Konsumen juga dirugikan dengan kurangnya listrik yang dihasilkan produsen, ditambah tidak adanya
pilihan lain selain membeli listrik dari produsen yang monopolistik. Belum lagi konsumen terus menerus
merasa curiga dengan harga listrik yang dibayarkannya, karena selalu merasa overpriced akibat ketiadaan
produsen pembanding. Pemerintah pun juga rugi karena dianggap tidak kapabel dalam menangani
permasalahan ini, ditambah lagi setiap tahun harus dipusingkan memikirkan besaran subsidi yang
diperlukan. Jelas asas manfaat bagi masyarakat, banyak yang tidak terpenuhi.

Lalu bagaimana kah dengan rakyat miskin? Apakah mereka harus membayar listrik dengan harga pasar?
Jawabannya tentu saja tidak. Rakyat miskin tetap akan menikmati listrik dengan harga subsidi.
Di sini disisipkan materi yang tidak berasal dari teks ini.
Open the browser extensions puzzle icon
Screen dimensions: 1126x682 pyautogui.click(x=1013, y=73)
Lalu siapa
kah yang harus membayar dengan harga pasar? Tentu saja rakyat selain rakyat miskin :). Pada dasarnya,
dengan model monopoli atau tidak, rakyat miskin tetap mendapatkan bantuan subsidi listrik. Dengan
sistem pasar listrik monopoli yang sekarang ada, selain rakyat miskin, seperti industri, golongan
menengah dan mampu pun juga menikmati subsidi dari negara. Tentu saja hal ini tidak pada tempatnya.

Bagaimana kah model pasar listrik itu sendiri?
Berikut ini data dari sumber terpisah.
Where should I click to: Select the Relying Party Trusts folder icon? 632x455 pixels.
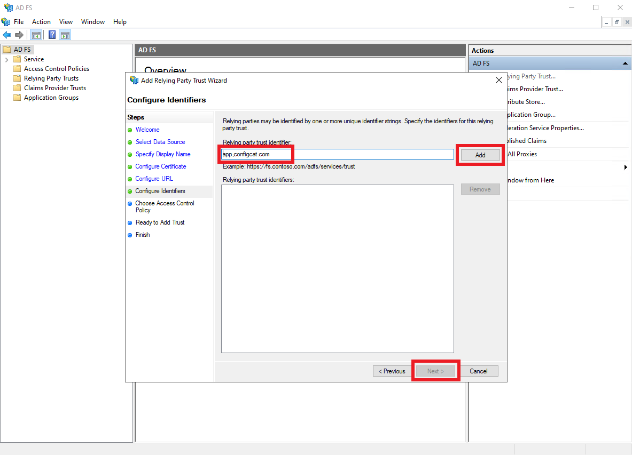coord(17,78)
Pasar listrik di berbagai negara dapat dikelompokkan menjadi 3 model:

1. Model Power pool / PoolCo


2. Model Kontrak Bilateral
3. Model Hybrid

Model PoolCo mempertemukan jumlah dan harga penawaran (bids) penjual dan pembeli. Dalam hal ini
yang memutuskan adalah Independent System Operator (ISO) atau Power Exchanger (pelaksana pasar).
ISO/PX ini menentukan spot price / market clearing price (MCP) dan penentuan pembangkit yang
beroperasi (economic dispatch). Dalam kompetisi yang ideal, MCP akan sama dengan marginal cost.
Contoh pasar yang menggunakan model ini adalah Pennsylvania-New Jersey-Maryland Interconnection
(PJM)

New York Independent System Operator (NYISO)

ISO New England (ISO-NE)

,
Chile, Argentina, Inggris dan Wales.

Dalam model kontrak bilateral, produsen dan konsumen dipertemukan langsung dan lebih bersifat
desentralisasi. Peran ISO disini hanyak memastikan bahwa transaksi dapat dipenuhi dengan
memperhitungkan kapasitas security sistem transmisi. Contoh negara yang menganutnya adalah
Norwegia.

Model kontrak hybrid menggabungkan kedua model tsb. Penggunaan power pool tidak diwajibkan.
Power pool melayani partisipan pasar yang tidak memiliki kontrak bilateral. Contoh pasar ini adalah
California ISO (CAISO).

Berikut adalah wholesale electricity markets dari Wikipedia,

Australia NEMMCO the Australian Market Administrator


Canada Independent Electricity System Operator (IESO) Ontario Market and Alberta Electric
System Operator (AESO)
Chile
Scandinavia Nord Pool[2]
France, Powernext[3]
Germany European Energy ExchangeEEX
Great Britain Elexon
India
New Zealand see New Zealand Electricity Market
Philippines see Philippine Wholesale Electricity Spot Market
USA see ERCOT Market, PJM Market, New York Market, Midwest Market, and California
ISO
Singapore see Energy Market Authority, Singapore and Energy Market Company (EMC)

Apa yang dimaksud dengan ISO?

ISO adalah organisasi non-profit independen yang anggotanya berasal dari pelaku pasar
ketenagalistrikan, mulai dari wakil perusahaan pembangkit, transmisi, distribusi dan konsumen akhir,
yang tugas utamanya menjaga agar sistem selalu dalam keadaan setimbang. ISO mengendalikan operasi
jaringan dan memastikan akses terbuka bagi seluruh pengguna sistem transmisi. ISO berhak
menggunakan sumber daya atau melepas beban untuk menjaga keamanan dan kestabilan sistem. ISO juga
mengkoordinasikan penjadualan pemeliharaan pembangkit, saluran transmisi dan elemen2 lainnya.